Редактуру выполнила Алина Закирова. Блокнот с оригиналом записки хранится на Hämeentie, 35.
Откуда я взялась? Кто я? Зачем помню то, чего нельзя помнить?
В моей памяти нет разрыва, нет шва, явно разделяющего две части жизни. В одном воспоминании я затопляю печь в своей комнате на третьем этаже парижского пансиона, я сажусь за стол и тушу лампу, при свете которой только что писала. Укладываю голову на руки, надеясь полчаса вздремнуть, чтобы потом не клевать носом, дожидаясь новогодней полночи.
А вот следующее воспоминание. Я только что проснулась в широкой удобной постели. На мне нет никакого платья, я лежу нагая, прикрывшись одной простынёй. Комната словно раздалась во все стороны и побелела. В ней очень тепло и сухо. Голова кажется необычайно лёгкой, потому что мои волосы коротко острижены. За окном вместо серенького парижского вечера – чистейшая утренняя лазурь над бордовыми крышами из жести.
Как ни пытаюсь я нащупать качественную разницу между двумя этими сценами, никакой разницы не уловить.

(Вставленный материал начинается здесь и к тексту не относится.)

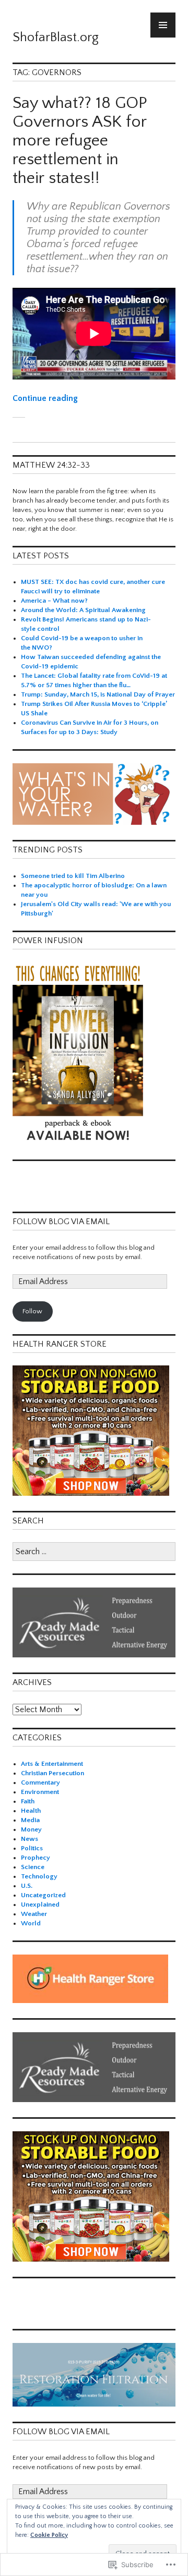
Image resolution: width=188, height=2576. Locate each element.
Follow (32, 1311)
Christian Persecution (52, 1773)
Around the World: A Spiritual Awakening (83, 610)
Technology (39, 1876)
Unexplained (40, 1904)
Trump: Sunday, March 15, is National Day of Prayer (98, 694)
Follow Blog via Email (61, 1221)
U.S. (26, 1885)
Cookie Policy (49, 2535)
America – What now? (54, 600)
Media (30, 1820)
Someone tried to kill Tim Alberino (73, 876)
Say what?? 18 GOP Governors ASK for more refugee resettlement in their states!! (80, 140)
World (31, 1923)
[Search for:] (94, 1552)
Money (31, 1829)
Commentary (40, 1782)
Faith (27, 1801)
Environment (40, 1792)
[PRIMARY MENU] (162, 25)
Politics (32, 1848)
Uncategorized (43, 1895)
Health (31, 1810)
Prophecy (35, 1857)
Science (32, 1867)
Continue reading (45, 398)
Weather (34, 1914)
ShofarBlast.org (56, 37)
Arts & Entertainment (52, 1763)
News (29, 1838)
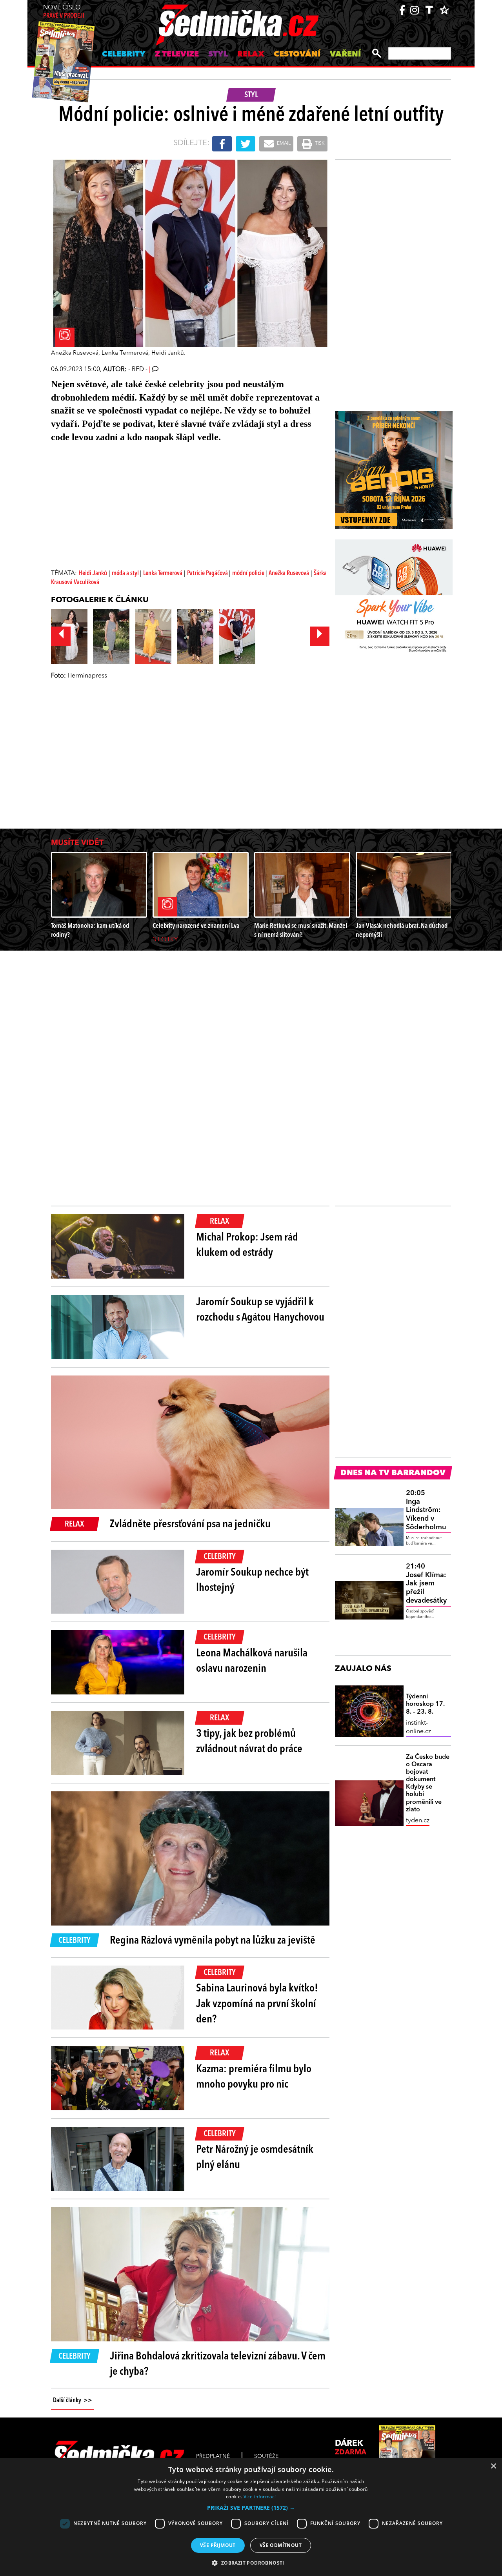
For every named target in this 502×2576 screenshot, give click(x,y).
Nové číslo (63, 12)
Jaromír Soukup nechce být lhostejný (252, 1580)
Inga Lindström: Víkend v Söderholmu (426, 1510)
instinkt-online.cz (418, 1727)
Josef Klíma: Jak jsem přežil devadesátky (426, 1583)
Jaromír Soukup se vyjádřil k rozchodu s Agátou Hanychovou (260, 1310)
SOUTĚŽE (266, 2456)
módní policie (249, 573)
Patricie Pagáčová (208, 573)
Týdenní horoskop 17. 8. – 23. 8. (425, 1704)
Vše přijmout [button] (218, 2545)
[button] (251, 2508)
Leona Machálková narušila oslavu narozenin (251, 1661)
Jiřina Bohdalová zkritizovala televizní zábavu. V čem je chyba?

Образы Парижа из последних дней 1900 года не кажутся менее живыми и ясными или более искусственными, чем образы из первых дней июля в Хельсинки. Расстояние в сто двадцать лет никак не даёт о себе знать. Жизненные впечатления Елизаветы Александровны Дьяконовой, рождённой в 1874 году в Костромской губернии, столь искусно воссозданы в человеке по имени Liisa Nadja Grevs, обеспеченном документами независимой Финляндии и жилищем в её столице, что я и теперь, на седьмой неделе собственной жизни, легко забываюсь. Снова и снова я воображаю себя той женщиной, умершей более века назад.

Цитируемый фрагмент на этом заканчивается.